Work task 1 => In the Ferrari revenue article, how much did Ferrari's sponsorship, commercial and brand revenue fall in the first quarter compared to 2019?
Work task 2 => Please write out the passage of the Ferrari revenue article between "Ferrari announced its" and "compared to 2019.", inclusive.

Document excerpt =>
:::

Ferrari says Formula 1’s “drastic” loss of revenue is having the “harshest” impact on its own finances in the coronavirus crisis, after reporting a 30% first-quarter decrease in key income.
No races have been held in the 2020 season after the Australian Grand Prix was cancelled at the last-minute, with the season suspended until July at the earliest.
F1 has announced a revised target of 15-18 races, down from a record 22 on the original schedule, which has significantly reduced its projected income for the season.
Although individually agreed fees, such as Ferrari’s pair of special payments, should still be received in full, prize money payments will be much lower than planned.
Ferrari announced its first-quarter financial results on Monday afternoon, in which sponsorship, commercial and brand revenue was down €39m (30%) compared to 2019.
It said the reduced number of F1 races and “corresponding lower revenue accrual…as well as reduced in-store traffic and museum visitors” was responsible, adding up to a decline that according to CEO Louis Camilleri helped “completely offset” an increase in Q1 car and spare parts sales.

:::

Dataset records =>
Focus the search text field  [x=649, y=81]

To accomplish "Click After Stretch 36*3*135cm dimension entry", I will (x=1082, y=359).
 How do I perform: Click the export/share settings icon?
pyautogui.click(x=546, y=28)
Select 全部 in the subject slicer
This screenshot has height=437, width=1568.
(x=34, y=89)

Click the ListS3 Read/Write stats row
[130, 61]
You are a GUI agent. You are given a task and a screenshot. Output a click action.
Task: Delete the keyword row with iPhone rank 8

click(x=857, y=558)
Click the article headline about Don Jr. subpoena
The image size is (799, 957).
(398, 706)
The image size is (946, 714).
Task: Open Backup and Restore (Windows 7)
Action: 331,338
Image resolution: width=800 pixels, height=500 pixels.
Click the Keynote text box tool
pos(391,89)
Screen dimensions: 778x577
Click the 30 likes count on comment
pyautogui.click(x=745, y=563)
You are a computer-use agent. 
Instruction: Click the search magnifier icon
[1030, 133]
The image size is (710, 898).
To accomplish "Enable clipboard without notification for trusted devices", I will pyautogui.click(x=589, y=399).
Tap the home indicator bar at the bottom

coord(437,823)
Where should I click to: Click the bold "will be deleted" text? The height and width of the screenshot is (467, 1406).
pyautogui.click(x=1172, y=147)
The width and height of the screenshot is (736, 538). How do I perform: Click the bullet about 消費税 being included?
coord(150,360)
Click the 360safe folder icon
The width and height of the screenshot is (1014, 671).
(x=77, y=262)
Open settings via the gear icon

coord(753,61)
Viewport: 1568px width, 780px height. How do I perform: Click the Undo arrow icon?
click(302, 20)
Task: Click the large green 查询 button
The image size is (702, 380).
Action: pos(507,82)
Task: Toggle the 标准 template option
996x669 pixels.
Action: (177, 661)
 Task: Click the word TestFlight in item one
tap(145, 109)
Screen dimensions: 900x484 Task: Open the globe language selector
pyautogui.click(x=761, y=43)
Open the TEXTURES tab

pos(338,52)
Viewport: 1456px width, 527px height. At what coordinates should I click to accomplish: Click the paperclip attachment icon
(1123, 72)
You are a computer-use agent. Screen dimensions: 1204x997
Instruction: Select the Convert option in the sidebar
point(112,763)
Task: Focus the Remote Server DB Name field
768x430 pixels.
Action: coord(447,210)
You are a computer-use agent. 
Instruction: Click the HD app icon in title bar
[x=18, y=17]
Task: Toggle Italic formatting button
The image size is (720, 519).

:::

Exercise response 1 => €39m, or 30%.

Exercise response 2 =>
Ferrari announced its first-quarter financial results on Monday afternoon, in which sponsorship, commercial and brand revenue was down €39m (30%) compared to 2019.